For context, I am explaining my procedure. First, I divided the dataset into training and testing data.
data = read.csv("heart.csv", header=TRUE)
set.seed(300)
index = sample(seq_len(nrow(data)), size = samplesize) # For logistic
train <- data[index,]
test <- data[-index,]
normalize <- function(x) {
return ((x - min(x)) / (max(x) - min(x)))
}
scaled <- as.data.frame(lapply(data, normalize))
index = sample(seq_len(nrow(scaled)), size = samplesize) # For ANN
trainset <- scaled[index, ]
testset <- scaled[-index, ]
The response variable is "target" so I fit the following GLM :
glm.fit <- glm(target ~ ., data=train, family=binomial(link = "logit"),control = list(maxit = 50))
For the ANN, I used R's neuralnet package and did the following:
library(neuralnet)
nn <- neuralnet(target ~ ., data=trainset, hidden=c(3,2), act.fct = "logistic", err.fct = "sse", linear.output=FALSE, threshold=0.01)
For my ROC curves, I did the following:
For ANN:
prob = compute(nn, testset[, -ncol(testset)] )
prob.result <- prob$net.result
detach(package:neuralnet,unload = T)
library(ROCR)
nn.pred = prediction(prob.result, testset$target)
pref <- performance(nn.pred, "tpr", "fpr")
plot(pref)
And for logistic regression:
prob=predict(glm.fit,type=c("response"))
library(ROCR)
pred <- prediction(prob, test$target)
perf <- performance(pred, measure = "tpr", x.measure = "fpr")

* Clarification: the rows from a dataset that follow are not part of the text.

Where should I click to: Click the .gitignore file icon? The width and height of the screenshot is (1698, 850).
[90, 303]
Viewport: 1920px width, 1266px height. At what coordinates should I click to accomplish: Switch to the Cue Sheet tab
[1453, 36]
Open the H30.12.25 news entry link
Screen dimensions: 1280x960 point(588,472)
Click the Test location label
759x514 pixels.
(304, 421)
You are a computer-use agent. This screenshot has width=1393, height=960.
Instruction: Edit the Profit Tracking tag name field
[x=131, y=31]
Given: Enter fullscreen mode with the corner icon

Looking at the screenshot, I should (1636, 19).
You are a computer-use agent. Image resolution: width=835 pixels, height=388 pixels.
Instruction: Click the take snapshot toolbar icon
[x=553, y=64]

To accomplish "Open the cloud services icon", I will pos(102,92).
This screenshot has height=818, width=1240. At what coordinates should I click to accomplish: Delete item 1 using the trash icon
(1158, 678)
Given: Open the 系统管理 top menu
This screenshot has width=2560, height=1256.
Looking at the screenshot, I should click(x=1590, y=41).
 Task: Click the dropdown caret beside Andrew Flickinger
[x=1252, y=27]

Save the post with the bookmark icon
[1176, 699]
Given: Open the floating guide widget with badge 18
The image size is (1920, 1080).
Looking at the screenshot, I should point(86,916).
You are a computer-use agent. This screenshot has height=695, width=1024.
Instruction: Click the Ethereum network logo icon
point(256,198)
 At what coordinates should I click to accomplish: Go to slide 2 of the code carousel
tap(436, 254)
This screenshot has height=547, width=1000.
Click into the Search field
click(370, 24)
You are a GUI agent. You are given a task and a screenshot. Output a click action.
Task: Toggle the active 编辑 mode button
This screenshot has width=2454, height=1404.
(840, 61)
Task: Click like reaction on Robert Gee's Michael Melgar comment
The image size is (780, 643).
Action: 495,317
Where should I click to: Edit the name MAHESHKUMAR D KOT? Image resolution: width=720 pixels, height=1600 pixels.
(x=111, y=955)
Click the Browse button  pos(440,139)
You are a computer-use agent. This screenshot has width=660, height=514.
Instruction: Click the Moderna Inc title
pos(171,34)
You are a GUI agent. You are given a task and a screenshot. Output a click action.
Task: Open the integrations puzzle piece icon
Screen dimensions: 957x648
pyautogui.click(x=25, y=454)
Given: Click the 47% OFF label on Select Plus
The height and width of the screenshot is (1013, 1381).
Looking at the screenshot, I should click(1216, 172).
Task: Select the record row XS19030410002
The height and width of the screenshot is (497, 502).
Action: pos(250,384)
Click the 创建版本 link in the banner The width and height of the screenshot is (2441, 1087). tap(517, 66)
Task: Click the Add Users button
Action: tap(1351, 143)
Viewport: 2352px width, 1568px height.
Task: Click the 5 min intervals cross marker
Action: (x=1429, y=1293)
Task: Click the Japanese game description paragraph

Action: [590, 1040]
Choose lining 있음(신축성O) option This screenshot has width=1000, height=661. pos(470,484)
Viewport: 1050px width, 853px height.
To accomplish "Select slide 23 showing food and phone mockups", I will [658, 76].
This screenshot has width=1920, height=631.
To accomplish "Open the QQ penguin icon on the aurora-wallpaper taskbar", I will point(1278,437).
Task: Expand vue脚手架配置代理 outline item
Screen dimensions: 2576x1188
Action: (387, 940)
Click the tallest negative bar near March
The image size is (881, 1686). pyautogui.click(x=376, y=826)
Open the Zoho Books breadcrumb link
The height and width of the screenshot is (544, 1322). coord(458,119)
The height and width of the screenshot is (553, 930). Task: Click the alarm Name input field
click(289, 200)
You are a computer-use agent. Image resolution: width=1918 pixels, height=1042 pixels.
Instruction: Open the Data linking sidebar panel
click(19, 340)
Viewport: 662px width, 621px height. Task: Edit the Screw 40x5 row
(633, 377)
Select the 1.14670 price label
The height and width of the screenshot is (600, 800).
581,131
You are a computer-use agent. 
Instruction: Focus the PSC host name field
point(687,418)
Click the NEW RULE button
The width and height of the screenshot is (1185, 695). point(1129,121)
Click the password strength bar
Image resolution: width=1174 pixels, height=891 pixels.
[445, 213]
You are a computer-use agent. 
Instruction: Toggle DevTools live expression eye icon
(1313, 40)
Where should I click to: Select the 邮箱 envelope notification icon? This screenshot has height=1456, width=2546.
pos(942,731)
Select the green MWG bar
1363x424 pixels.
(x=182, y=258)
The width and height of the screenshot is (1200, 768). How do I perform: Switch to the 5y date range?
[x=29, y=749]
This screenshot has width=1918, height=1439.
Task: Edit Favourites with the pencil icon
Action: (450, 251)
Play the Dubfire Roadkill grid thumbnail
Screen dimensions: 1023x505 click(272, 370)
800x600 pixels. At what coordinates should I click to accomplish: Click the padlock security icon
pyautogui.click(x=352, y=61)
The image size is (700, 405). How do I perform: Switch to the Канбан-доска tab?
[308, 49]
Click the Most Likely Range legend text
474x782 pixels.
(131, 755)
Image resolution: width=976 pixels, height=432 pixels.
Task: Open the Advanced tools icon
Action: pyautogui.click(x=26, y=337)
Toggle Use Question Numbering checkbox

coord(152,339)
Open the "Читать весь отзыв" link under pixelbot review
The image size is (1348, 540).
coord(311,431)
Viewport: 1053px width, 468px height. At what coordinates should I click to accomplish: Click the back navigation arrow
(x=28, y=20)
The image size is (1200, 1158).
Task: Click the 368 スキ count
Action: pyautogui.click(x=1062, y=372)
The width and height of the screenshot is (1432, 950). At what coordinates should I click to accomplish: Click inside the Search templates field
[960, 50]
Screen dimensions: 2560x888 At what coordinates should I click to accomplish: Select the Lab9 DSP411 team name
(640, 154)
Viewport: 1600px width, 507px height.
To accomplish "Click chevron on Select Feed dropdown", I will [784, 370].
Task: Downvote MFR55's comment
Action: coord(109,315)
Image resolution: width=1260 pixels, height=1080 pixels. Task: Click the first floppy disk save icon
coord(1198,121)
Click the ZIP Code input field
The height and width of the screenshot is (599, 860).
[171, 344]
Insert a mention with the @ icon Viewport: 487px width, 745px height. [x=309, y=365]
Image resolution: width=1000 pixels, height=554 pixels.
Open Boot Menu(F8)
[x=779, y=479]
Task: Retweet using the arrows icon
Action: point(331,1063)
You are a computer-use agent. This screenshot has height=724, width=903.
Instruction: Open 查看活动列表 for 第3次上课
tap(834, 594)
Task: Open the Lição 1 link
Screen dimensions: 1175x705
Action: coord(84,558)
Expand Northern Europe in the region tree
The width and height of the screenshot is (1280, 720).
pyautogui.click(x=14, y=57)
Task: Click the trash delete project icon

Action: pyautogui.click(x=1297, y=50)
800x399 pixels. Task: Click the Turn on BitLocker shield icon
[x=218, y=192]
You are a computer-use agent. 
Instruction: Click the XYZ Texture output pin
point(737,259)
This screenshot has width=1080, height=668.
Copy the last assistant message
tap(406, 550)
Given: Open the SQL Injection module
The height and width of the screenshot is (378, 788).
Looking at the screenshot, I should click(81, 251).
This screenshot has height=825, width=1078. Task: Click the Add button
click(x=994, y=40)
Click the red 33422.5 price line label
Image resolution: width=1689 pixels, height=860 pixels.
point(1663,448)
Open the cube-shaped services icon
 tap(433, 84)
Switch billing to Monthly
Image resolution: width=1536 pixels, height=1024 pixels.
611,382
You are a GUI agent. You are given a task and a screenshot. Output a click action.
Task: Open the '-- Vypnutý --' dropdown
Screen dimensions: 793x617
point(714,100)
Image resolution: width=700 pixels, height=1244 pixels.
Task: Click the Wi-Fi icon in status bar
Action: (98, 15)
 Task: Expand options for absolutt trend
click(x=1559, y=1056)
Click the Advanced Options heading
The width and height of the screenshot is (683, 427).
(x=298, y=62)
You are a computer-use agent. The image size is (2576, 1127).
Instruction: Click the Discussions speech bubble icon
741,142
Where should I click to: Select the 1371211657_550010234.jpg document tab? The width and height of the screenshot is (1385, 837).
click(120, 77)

plot(perf, col=rainbow(7), main="ROC curve Admissions", xlab="Specificity",
ylab="Sensitivity")
I would just like some guidance in understanding why the plots seem to suggest that the logistic regression model is better when the confusion matrix suggests otherwise, and understand what I am doing wrong.
Thank you for any input.